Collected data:
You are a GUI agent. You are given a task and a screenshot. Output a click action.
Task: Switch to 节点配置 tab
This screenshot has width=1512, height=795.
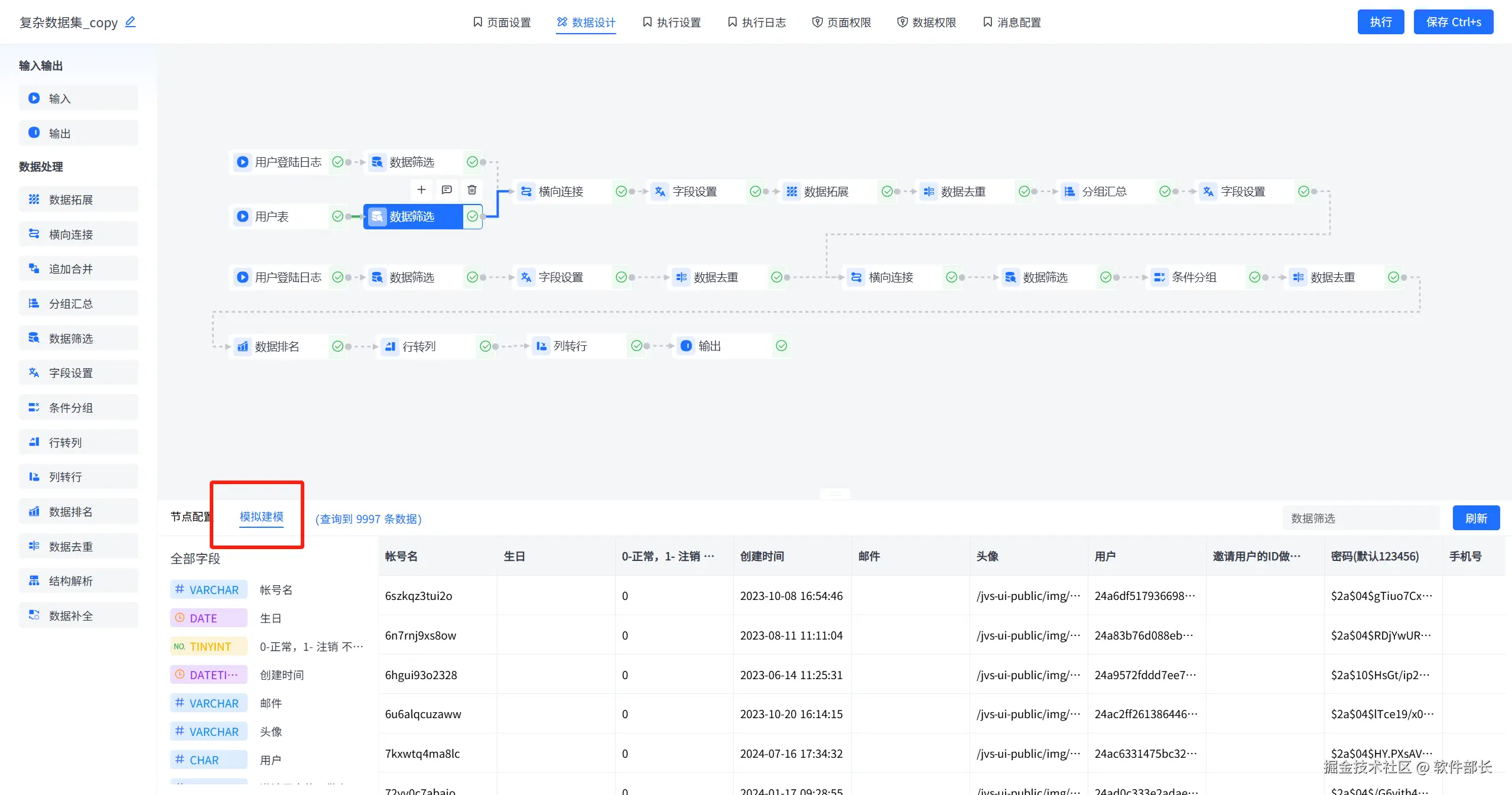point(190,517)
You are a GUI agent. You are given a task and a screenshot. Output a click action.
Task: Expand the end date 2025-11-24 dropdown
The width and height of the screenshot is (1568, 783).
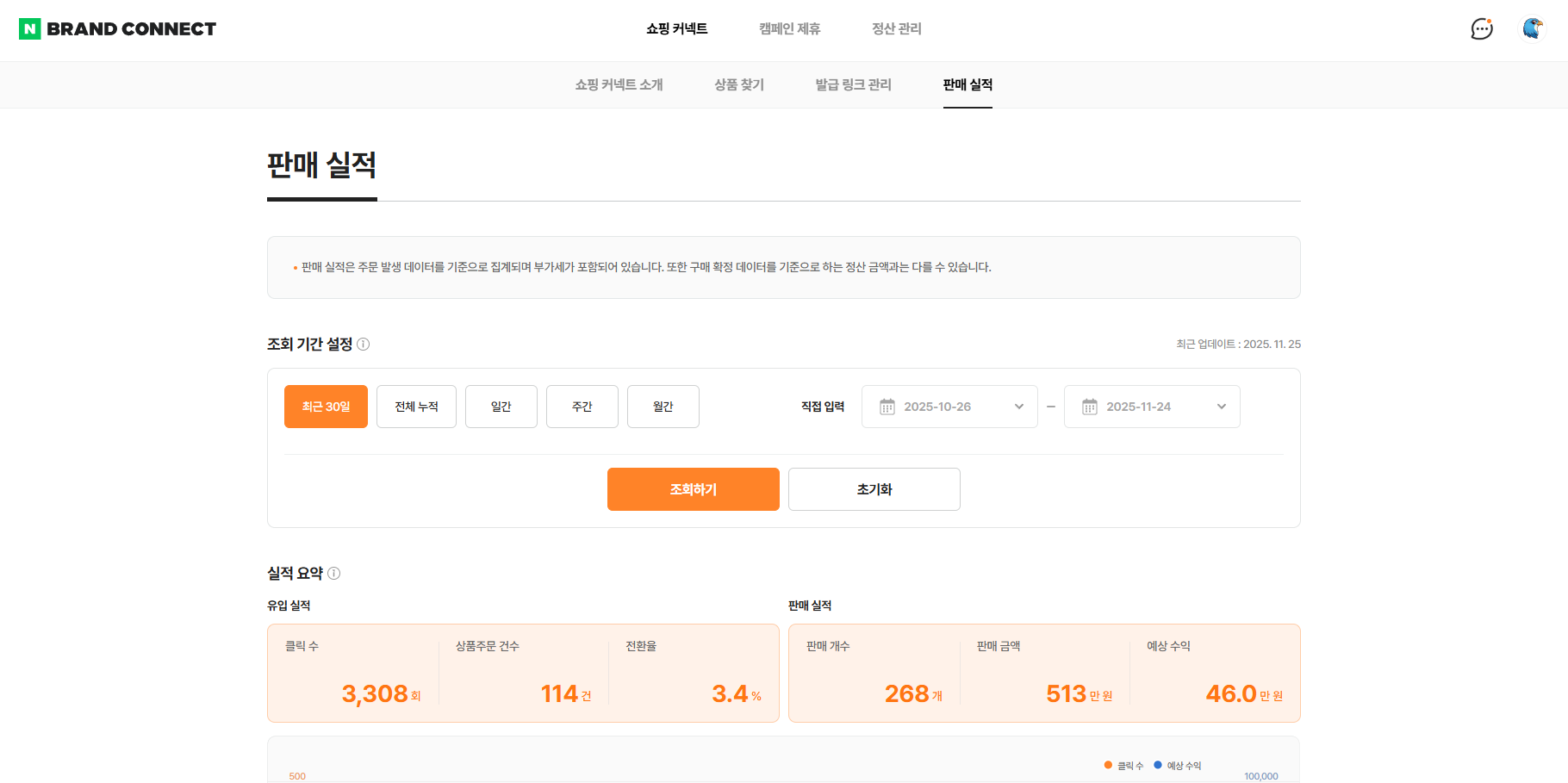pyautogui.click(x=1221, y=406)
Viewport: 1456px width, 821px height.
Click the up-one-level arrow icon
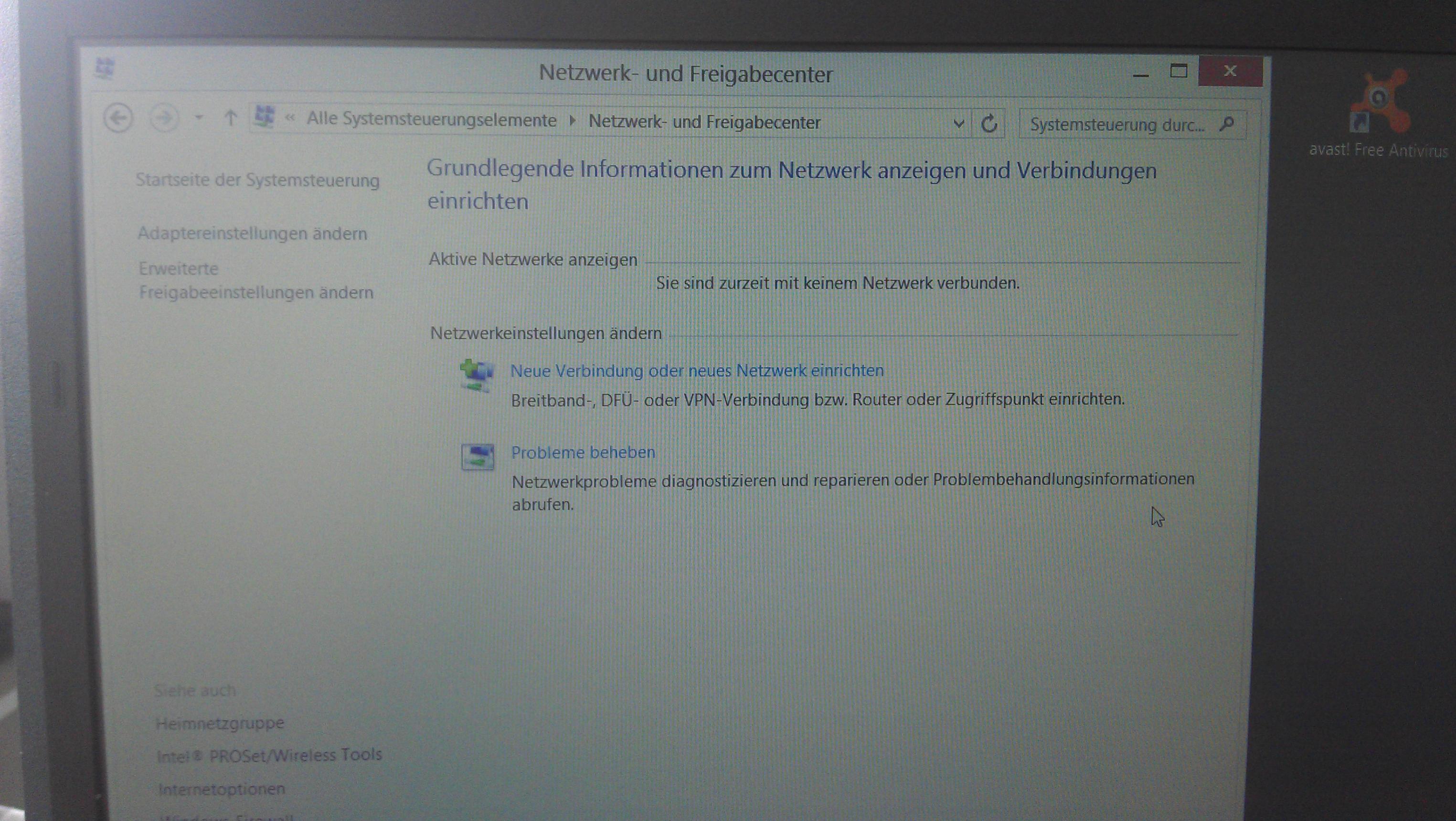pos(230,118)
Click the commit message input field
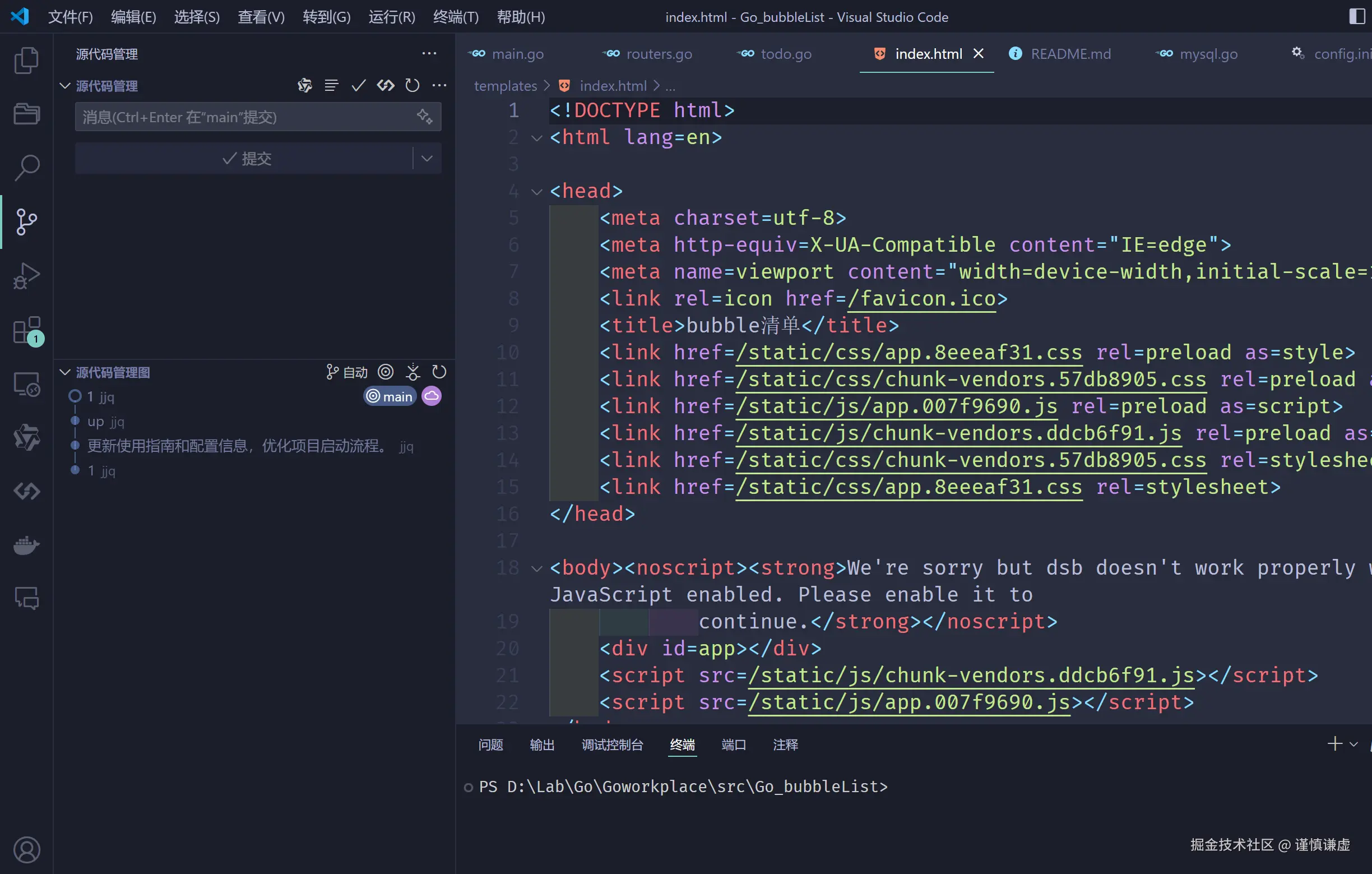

→ **PROBLEM TO WORK ON**
In the copy, keep every line of the data above exactly and drop each picture.

→ **FINISHED TASK**
You are a GUI agent. You are given a task and a screenshot. Output a click action.
Task: Switch to 节点配置 tab
This screenshot has width=1512, height=795.
point(190,517)
You are a GUI agent. You are given a task and a screenshot. Output a click action.
Task: Expand the end date 2025-11-24 dropdown
The width and height of the screenshot is (1568, 783).
pyautogui.click(x=1221, y=406)
Viewport: 1456px width, 821px height.
Click the up-one-level arrow icon
pos(230,118)
Click the commit message input field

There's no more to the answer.